Namun, bagaimana Haaland bisa memiliki fisik yang demikian? Apakah benar bahwa posturnya dipengaruhi oleh DNA bangsa Viking?
Perjalanan Fisik Haaland Sejak Kecil
Menurut informasi yang dilansir dari The Sun, saat masih bayi, Haaland dikenal sebagai anak yang kecil dan kurus. Ia berusaha keras selama bertahun-tahun untuk tumbuh menjadi lebih besar dan berisi. Sebelum setiap pertandingan kandang, Haaland mengonsumsi lasagna buatan ayahnya, serta melahap jantung dan hati sapi. Ia juga meminum susu yang dicampur dengan kale, yang ia sebut sebagai 'ramuan ajaib', untuk mempertahankan dietnya yang mencapai 6.000 kalori per hari.
Haaland menghabiskan waktu berjam-jam di gym setiap hari untuk membentuk otot perutnya, sehingga ia mendapatkan julukan The Terminator. Usahanya membuahkan hasil, karena banyak pemain bertahan yang terjatuh ketika mencoba menjatuhkannya.
DNA Skandinavia dan Warisan Atletik
Banyak penggemar percaya bahwa tinggi badan Haaland merupakan hasil dari DNA bangsa Viking, mengingat ia adalah keturunan Skandinavia modern. Data arkeologi menunjukkan bahwa rata-rata tinggi pria Viking kuno berkisar antara 176 cm hingga hampir 190 cm, yang tergolong tinggi jika dibandingkan dengan rata-rata tinggi manusia purba di belahan dunia lain pada abad ke-8 hingga ke-11. Warisan genetik ini diwariskan secara turun-temurun kepada masyarakat Skandinavia saat ini.

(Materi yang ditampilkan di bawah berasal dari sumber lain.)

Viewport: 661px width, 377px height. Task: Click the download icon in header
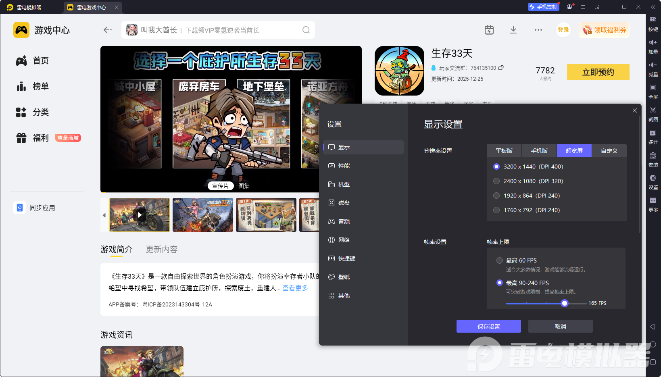(513, 30)
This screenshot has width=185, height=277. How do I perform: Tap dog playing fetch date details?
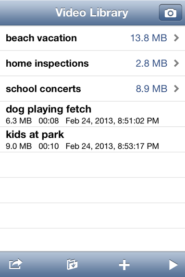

Penelitian dari University of Queensland dan University of Melbourne juga mengungkapkan adanya hubungan genetik yang kuat yang menjelaskan mengapa orang Nordik cenderung memiliki tubuh yang tinggi dan ramping.
Meskipun DNA Skandinavia memberikan Haaland modal awal yang baik, faktor genetik dari kedua orang tuanya juga sangat berpengaruh. Ayahnya, Alf-Inge Haaland, adalah mantan pemain Premier League yang memiliki postur tubuh yang tegap, sementara ibunya, Gry Marita Braut, adalah mantan atlet heptathlon juara nasional di Norwegia. Atlet heptathlon memerlukan kombinasi genetik yang optimal untuk kecepatan, kekuatan otot, dan daya tahan.
Namun, DNA yang baik tidak akan berfungsi maksimal tanpa lingkungan yang mendukung. Haaland dikenal sangat memperhatikan kesehatan fisiknya. Ia menerapkan diet ketat, termasuk mengonsumsi hati dan jantung sapi yang kaya zat besi, menyaring air minumnya, dan menggunakan kacamata khusus untuk melindungi dari cahaya biru sebelum tidur, demi memaksimalkan hormon pertumbuhan saat tidur.
Dengan semua usaha dan warisan genetik yang dimilikinya, tidak heran jika Haaland menjadi salah satu penyerang paling menakutkan di dunia sepak bola saat ini.